• _Task input_
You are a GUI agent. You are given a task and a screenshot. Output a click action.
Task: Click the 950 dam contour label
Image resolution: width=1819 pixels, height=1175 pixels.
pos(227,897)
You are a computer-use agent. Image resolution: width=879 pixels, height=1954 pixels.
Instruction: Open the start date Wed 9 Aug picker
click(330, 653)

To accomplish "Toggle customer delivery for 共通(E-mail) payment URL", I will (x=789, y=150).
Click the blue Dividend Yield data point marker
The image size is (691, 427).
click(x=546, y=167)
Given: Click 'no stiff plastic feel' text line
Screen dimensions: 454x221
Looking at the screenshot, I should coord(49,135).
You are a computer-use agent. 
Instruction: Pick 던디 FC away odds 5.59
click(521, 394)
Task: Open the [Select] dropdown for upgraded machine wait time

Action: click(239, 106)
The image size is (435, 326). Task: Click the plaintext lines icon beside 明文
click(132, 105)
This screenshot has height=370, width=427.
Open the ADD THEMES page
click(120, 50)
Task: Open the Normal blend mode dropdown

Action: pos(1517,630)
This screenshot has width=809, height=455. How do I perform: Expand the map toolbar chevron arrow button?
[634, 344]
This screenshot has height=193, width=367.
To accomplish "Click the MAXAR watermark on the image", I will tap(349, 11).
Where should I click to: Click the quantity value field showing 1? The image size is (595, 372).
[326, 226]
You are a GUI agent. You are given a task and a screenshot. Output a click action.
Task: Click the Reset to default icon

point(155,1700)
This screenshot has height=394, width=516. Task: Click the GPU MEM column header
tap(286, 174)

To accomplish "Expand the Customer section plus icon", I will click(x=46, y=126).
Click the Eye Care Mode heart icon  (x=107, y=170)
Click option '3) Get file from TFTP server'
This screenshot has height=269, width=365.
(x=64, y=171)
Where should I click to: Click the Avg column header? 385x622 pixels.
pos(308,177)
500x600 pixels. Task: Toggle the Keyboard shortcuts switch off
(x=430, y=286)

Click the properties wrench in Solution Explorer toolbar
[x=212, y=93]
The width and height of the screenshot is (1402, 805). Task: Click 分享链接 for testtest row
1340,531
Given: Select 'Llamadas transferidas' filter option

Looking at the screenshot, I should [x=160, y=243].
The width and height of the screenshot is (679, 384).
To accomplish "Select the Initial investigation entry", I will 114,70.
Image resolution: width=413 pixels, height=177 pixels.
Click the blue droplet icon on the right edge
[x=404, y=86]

• _What is needed_
Reproduce the records from the line containing "Click the Eye" through the last line, with "wrench" replaced by "gear" and nothing else changed.

• _Solved problem_
Click the Eye Care Mode heart icon  (x=107, y=170)
Click option '3) Get file from TFTP server'
This screenshot has height=269, width=365.
(x=64, y=171)
Where should I click to: Click the Avg column header? 385x622 pixels.
pos(308,177)
500x600 pixels. Task: Toggle the Keyboard shortcuts switch off
(x=430, y=286)

Click the properties gear in Solution Explorer toolbar
[x=212, y=93]
The width and height of the screenshot is (1402, 805). Task: Click 分享链接 for testtest row
1340,531
Given: Select 'Llamadas transferidas' filter option

Looking at the screenshot, I should [x=160, y=243].
The width and height of the screenshot is (679, 384).
To accomplish "Select the Initial investigation entry", I will 114,70.
Image resolution: width=413 pixels, height=177 pixels.
Click the blue droplet icon on the right edge
[x=404, y=86]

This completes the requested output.